Required work →
So that the copy stays text only, transcribe the data below exactly and exclude the images.

Saved data entries →
══════════════════════════════

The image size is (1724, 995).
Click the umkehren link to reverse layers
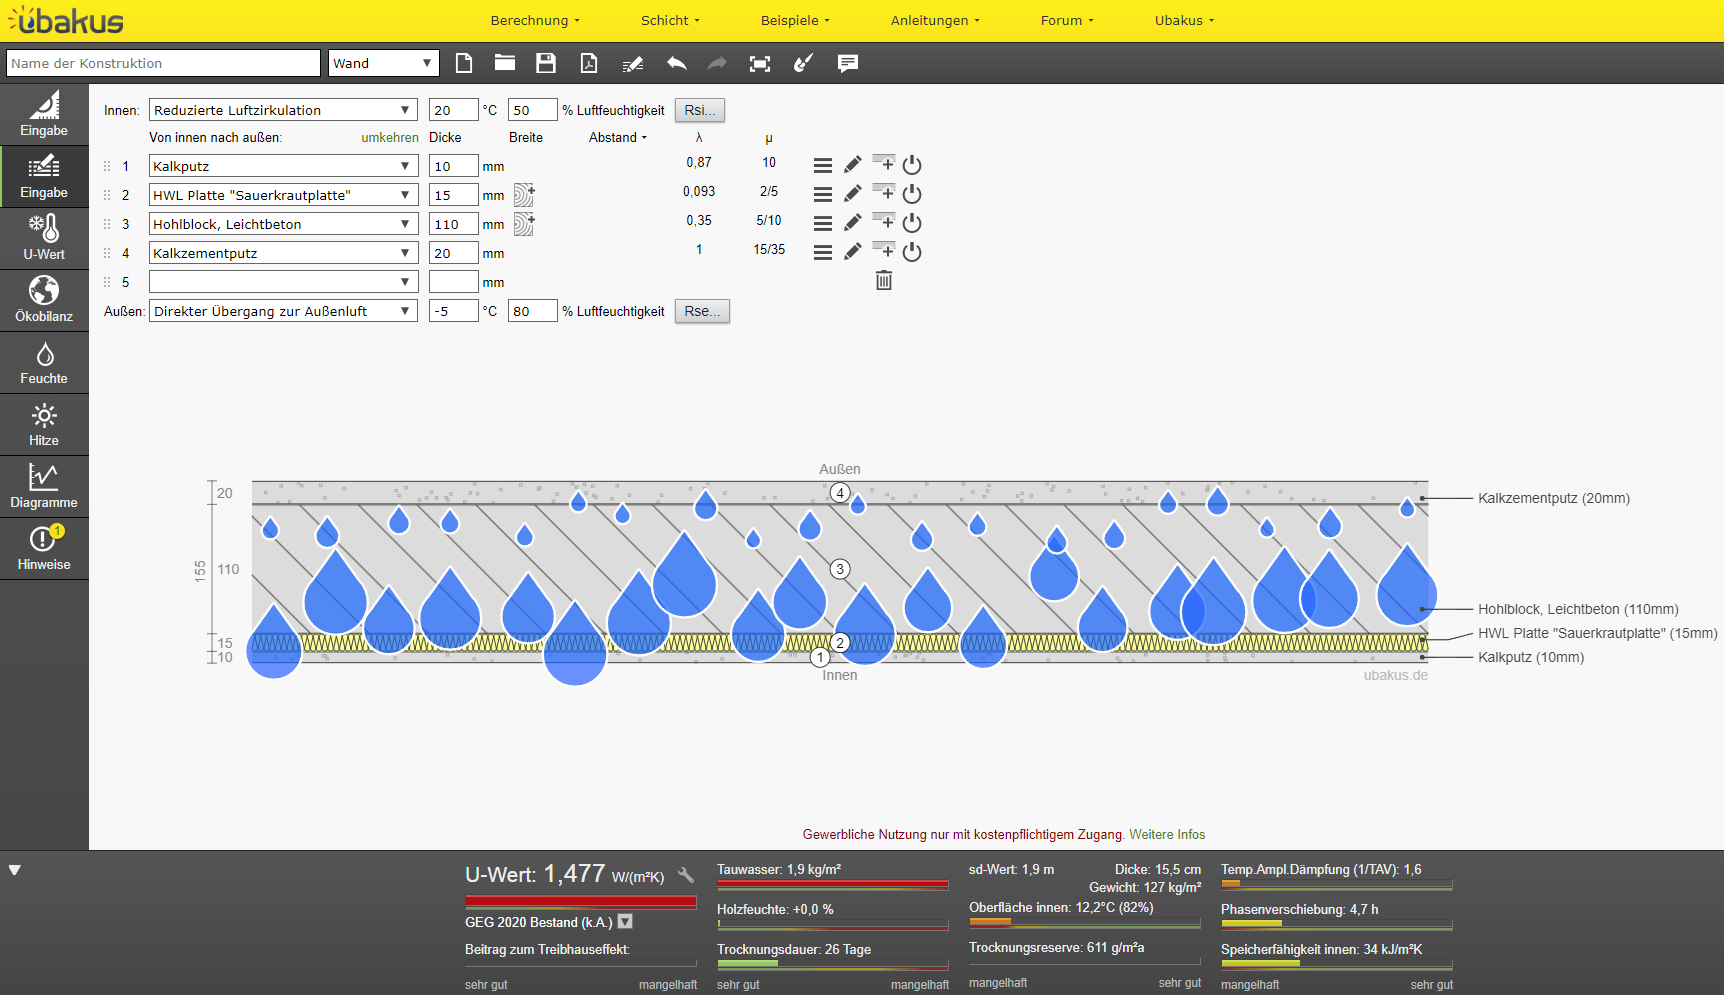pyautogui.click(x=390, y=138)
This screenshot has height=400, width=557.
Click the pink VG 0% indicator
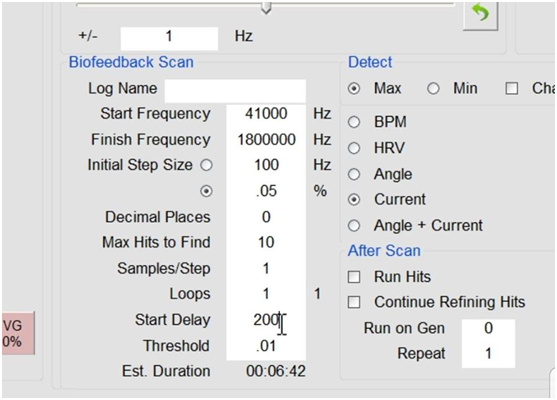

══════════════════════════════

Finished exercise →
The image size is (1724, 995).
Click the umkehren link to reverse layers
pyautogui.click(x=390, y=138)
This screenshot has height=400, width=557.
Click the pink VG 0% indicator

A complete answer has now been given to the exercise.